Massimo Viazzo
Una Venecia nocturna,
oscura, maltratada es la que Davide Livermore imaginó para la ambientación de
La Gioconda de Amilcare Ponchielli, noveno título de la presente temporada
operística del Teatro alla Scala de Milán. La Gioconda es una especie de
grand-opéra italiana con una trama tan melodramática como inverosímil (Es justo
por esto que gusta a los melómanos) en la sala del Piermarini no ha estado
presente de manera continua en las últimas décadas, y después de las célebres
funciones realizadas entre diciembre de 1952 y enero del 1953 con María Callas y
Giuseppe DiStefano, y solo un controvertido montaje fechado en 1997 precede a
esta propuesta actual. Livermore como de costumbre se inspiró en el cine, y en
esta ocasión fue de Il Casanova de Fellini quien lo influenció (aunque está
también la Venezia Celeste del caricaturista francés Moebius) para crear una
escenografía tan sombría y tenebrosa como también altamente onírica, hecha de
estilizados ambientes frecuentemente giratorios, personajes revoloteando y
suspendidos en el aire, y estructuras con paredes transparentes a través de las
cuales solo se revelan sombras. En ese sentido, y magistralmente, la
realización del dueto entre Alvise y Laura en la Ca’d’oro al inicio del tercer
acto en la que el director italiano nos regaló un momento thrilling cuando se
mostró a Badoero perseguir a su mujer Laura por arriba y por debajo de las
escaleras de la habitación creando un juego de sombras verdaderamente
inquietante. Desafortunadamente, la batuta pesada, gris y monótona de
Frédéric Chaslin nunca permitió que la partitura “tuviera alas”: por sus
pocos colores, rígido fraseo, volumen orquestal que a menudo abrumaba a las
voces e incluso tuvo algún desajuste con el escenario. En definitiva, una
dirección orquestal muy poco convincente. En cambio, mejores cosas hubo del lado
del elenco. La protagonista Saioa Hernández personificó a una Gioconda de gran
calidad vocal y dramática, sabiendo hacer malabarismos con destreza, lidiando
con una textura tan amplia y peligrosa, con hermoso timbre y seguridad,
in-crescendo a lo largo de la función, llegando al punto de cantar ¡un cuarto
acto de fábula! Su interpretación de “Suicidio” fue espeluznante y con razón fue
recibida con los aplausos más cálidos y sentidos de toda la velada. ¡Este
papel parece quedarle como anillo al dedo! Temperamento y facilidad de emisión
tuvo Daniela Barcellona como una voluntariosa y enamorada Laura, muy presente
también en la actuación dramática, muestras que el tenor Stefano La Colla, el
infiel enamorado Enzo, intentó frasear de modo variado (no siempre lográndolo)

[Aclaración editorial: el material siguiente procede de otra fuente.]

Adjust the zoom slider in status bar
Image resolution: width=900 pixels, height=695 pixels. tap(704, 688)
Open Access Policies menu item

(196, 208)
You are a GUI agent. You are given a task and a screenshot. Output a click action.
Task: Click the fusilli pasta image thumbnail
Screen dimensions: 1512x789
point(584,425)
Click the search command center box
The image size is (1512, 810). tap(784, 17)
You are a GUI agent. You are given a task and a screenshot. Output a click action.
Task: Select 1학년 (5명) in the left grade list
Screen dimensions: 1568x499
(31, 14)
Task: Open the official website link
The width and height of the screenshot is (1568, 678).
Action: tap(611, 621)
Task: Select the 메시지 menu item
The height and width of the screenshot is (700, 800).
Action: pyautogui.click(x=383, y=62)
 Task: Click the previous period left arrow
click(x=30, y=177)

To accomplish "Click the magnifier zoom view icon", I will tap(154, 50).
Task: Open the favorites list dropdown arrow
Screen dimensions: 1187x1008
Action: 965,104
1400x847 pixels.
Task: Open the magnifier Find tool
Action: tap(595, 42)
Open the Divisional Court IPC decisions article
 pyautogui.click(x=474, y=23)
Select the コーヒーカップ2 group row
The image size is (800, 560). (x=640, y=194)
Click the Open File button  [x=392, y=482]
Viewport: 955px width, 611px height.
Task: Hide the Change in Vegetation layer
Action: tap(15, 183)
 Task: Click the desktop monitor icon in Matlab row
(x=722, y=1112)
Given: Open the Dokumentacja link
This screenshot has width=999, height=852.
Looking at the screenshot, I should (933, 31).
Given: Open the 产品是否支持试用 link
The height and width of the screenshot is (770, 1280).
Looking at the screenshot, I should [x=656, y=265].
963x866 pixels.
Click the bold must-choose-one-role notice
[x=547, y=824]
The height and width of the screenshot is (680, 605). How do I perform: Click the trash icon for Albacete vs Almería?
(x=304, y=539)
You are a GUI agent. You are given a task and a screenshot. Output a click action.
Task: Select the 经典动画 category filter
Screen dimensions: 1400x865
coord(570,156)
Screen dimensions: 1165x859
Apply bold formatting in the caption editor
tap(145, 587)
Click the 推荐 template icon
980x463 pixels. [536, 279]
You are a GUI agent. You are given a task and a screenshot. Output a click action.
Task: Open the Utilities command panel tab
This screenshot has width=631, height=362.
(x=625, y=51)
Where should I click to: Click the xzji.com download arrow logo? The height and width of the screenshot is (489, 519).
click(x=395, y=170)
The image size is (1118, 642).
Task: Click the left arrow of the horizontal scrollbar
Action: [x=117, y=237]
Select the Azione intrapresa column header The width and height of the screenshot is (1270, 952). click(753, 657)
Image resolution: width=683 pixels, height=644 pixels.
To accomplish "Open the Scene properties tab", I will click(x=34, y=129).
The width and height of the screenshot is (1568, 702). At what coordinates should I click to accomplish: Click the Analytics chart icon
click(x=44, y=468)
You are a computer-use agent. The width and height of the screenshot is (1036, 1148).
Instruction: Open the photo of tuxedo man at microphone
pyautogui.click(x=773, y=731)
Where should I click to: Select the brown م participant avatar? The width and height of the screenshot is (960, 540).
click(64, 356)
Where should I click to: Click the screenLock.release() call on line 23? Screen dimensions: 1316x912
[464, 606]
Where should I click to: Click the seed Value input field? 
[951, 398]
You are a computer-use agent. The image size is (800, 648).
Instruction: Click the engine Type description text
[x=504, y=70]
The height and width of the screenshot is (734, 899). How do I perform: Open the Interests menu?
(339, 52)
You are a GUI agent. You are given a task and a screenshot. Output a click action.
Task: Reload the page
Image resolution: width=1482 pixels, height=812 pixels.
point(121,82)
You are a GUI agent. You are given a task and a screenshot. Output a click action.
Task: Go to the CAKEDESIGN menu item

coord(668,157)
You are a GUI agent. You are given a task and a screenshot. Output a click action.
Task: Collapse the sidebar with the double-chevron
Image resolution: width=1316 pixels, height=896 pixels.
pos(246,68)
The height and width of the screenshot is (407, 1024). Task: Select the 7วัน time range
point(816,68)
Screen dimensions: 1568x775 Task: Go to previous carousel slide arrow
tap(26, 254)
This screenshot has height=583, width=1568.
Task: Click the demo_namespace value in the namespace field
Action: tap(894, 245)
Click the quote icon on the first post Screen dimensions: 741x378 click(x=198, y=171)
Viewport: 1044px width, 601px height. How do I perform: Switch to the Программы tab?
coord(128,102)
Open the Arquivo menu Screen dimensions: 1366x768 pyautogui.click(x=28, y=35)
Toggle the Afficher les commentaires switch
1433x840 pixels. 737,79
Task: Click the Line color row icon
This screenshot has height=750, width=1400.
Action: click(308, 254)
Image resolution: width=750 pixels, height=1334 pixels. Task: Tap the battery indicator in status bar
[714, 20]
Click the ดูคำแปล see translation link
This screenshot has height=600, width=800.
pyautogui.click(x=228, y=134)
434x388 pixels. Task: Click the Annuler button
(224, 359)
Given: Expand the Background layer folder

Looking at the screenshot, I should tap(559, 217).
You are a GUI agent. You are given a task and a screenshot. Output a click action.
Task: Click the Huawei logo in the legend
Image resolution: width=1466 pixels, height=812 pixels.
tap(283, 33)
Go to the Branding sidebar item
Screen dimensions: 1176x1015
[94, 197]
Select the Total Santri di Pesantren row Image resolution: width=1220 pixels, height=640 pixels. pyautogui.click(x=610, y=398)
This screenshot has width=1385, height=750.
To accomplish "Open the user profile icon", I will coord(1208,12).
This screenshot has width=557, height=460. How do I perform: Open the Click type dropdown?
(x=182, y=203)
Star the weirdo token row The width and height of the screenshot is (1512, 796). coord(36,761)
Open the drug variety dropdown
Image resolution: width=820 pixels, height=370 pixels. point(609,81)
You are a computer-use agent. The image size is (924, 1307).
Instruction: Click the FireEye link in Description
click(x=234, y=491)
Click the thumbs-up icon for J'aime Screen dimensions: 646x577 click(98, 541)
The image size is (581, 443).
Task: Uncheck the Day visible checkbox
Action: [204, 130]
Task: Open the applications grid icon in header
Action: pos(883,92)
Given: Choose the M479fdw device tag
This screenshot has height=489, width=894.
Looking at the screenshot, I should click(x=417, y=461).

cantando con un timbre juvenil, cierta actitud, pero con algunas imprecisiones
en la entonación. Roberto Frontali no actuaba en la Scala desde hacía casi
veinte años, y las razones no son claras dada la experiencia, la inteligencia y
el temperamento del instrumento vocal del barítono romano. Su Barnaba convenció
precisamente por esas cualidades, sin olvidar que Frontali no hizo con él la
habitual macchietta biecae truce (el estereotípico personaje maléfico sin
sentimientos) sino que restituyó un personaje redondo y estrujado por la pasión.
Erwin Schrott y Anna Maria Chiuri completaron el reparto. El bajo-barítono
uruguayo interpretó a un Alvise despiadado, desdeñoso, arrogante, de clara
dicción, voz robusta y buena estampa. Su presencia en el escenario, aunque
limitada en el libreto de Boito,se hizo sentir y ¡de qué manera! Mientras que
Chiuri le dio a la Cieca una voz de color bruñido con un fraseo musical y
comunicativo. Un guiño también a la coreografía graciosa y ligera de las
Danze delle Ore creadas por Frédéric Olivieri y un aplauso al Coro del Teatro
alla Scala dirigido por Alberto Malazzi siempre ordenado ypreciso, una
garantía. Finalmente, cabe mencionar que para la ocasión se volvió a ver a Bruno
Casoni, retirado después de casi veinte años de honroso servicio como maestro de
coro scaligero y ahora al frente del coro de voces blancas.